EXERCISE DIRECTIONS: Could you write out again the records starting with the line that contains "model title H-ACS-36" and going on through the line that contains "point(637,376)", both included and with their requests, shifting each coordinate in the answers by adding 44 to it?

INPUT:
+---+

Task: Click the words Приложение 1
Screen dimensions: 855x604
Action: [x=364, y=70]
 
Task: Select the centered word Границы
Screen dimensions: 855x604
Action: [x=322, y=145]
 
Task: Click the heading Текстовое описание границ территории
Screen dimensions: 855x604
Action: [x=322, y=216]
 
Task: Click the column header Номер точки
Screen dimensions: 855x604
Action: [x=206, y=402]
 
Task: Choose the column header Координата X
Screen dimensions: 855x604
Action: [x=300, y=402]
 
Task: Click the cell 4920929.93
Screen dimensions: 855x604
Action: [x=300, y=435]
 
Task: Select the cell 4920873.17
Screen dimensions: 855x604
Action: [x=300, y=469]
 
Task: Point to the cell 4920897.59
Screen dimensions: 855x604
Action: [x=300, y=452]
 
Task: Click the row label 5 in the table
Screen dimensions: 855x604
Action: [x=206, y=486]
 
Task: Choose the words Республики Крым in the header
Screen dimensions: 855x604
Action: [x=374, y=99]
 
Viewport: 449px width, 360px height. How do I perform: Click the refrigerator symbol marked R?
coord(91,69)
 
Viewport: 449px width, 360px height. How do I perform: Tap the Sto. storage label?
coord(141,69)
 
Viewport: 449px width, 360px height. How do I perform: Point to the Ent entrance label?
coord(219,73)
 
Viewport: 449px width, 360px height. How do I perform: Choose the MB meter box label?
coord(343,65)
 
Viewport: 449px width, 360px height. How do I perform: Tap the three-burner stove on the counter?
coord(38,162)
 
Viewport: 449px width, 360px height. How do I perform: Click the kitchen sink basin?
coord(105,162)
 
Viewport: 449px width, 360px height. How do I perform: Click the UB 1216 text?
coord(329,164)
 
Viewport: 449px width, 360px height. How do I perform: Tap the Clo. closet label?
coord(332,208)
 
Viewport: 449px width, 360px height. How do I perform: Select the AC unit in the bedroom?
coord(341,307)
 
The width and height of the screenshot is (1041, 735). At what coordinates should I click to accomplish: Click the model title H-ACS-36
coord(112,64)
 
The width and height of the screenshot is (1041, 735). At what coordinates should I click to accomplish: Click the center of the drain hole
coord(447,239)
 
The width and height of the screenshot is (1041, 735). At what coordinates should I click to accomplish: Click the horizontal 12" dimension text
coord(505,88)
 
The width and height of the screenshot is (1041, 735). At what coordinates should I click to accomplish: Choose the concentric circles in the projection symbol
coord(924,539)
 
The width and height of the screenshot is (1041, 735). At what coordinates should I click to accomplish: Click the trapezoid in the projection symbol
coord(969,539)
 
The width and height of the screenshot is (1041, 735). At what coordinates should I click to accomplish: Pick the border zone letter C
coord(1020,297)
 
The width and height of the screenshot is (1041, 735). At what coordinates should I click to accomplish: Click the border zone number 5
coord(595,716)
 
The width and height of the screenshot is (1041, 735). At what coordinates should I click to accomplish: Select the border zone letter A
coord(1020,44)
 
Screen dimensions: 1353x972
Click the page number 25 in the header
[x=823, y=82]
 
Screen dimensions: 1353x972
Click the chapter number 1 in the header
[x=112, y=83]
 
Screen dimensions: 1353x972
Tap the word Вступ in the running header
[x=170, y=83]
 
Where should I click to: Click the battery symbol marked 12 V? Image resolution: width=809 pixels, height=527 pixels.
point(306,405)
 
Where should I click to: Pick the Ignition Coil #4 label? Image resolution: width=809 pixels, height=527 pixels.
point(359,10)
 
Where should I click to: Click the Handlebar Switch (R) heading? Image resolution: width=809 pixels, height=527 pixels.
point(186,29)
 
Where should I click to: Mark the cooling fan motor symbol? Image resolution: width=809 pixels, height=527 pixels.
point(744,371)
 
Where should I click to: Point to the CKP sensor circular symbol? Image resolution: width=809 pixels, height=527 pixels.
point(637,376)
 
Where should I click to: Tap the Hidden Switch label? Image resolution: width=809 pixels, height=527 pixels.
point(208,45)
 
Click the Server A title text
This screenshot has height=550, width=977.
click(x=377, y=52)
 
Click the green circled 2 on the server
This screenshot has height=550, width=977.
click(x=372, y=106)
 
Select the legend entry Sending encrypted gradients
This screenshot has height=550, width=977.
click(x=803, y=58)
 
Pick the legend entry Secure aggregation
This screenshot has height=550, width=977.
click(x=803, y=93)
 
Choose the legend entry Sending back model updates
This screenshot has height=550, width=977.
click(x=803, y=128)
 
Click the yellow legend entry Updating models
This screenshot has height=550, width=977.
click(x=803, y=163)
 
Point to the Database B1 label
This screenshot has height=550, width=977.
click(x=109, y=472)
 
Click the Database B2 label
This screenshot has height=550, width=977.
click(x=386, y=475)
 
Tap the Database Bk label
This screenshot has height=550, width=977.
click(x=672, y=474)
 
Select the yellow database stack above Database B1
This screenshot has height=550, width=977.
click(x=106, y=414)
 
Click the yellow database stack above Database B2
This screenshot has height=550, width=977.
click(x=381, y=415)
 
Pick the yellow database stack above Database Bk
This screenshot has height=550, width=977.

+---+

RESPONSE TO THIS TASK:
The width and height of the screenshot is (1041, 735). At what coordinates should I click to accomplish: Click the model title H-ACS-36
coord(156,108)
 
The width and height of the screenshot is (1041, 735). At what coordinates should I click to accomplish: Click the center of the drain hole
coord(491,283)
 
The width and height of the screenshot is (1041, 735). At what coordinates should I click to accomplish: Click the horizontal 12" dimension text
coord(549,132)
 
The width and height of the screenshot is (1041, 735). At what coordinates should I click to accomplish: Choose the concentric circles in the projection symbol
coord(968,583)
 
The width and height of the screenshot is (1041, 735). At what coordinates should I click to accomplish: Click the trapezoid in the projection symbol
coord(1013,583)
 
The width and height of the screenshot is (1041, 735). At what coordinates should I click to accomplish: Pick the border zone letter C
coord(1064,341)
 
The width and height of the screenshot is (1041, 735). At what coordinates should I click to accomplish: Click the border zone number 5
coord(639,760)
 
The width and height of the screenshot is (1041, 735). At what coordinates should I click to accomplish: Select the border zone letter A
coord(1064,88)
 
Screen dimensions: 1353x972
Click the page number 25 in the header
[x=867, y=126]
 
Screen dimensions: 1353x972
Click the chapter number 1 in the header
[x=156, y=127]
 
Screen dimensions: 1353x972
Tap the word Вступ in the running header
[x=214, y=127]
 
Where should I click to: Click the battery symbol marked 12 V? Image resolution: width=809 pixels, height=527 pixels.
point(350,449)
 
Where should I click to: Pick the Ignition Coil #4 label? Image resolution: width=809 pixels, height=527 pixels.
point(403,54)
 
Where should I click to: Click the Handlebar Switch (R) heading? Image resolution: width=809 pixels, height=527 pixels.
point(230,73)
 
Where should I click to: Mark the cooling fan motor symbol? Image resolution: width=809 pixels, height=527 pixels.
point(788,415)
 
Where should I click to: Point to the CKP sensor circular symbol? Image resolution: width=809 pixels, height=527 pixels.
point(681,420)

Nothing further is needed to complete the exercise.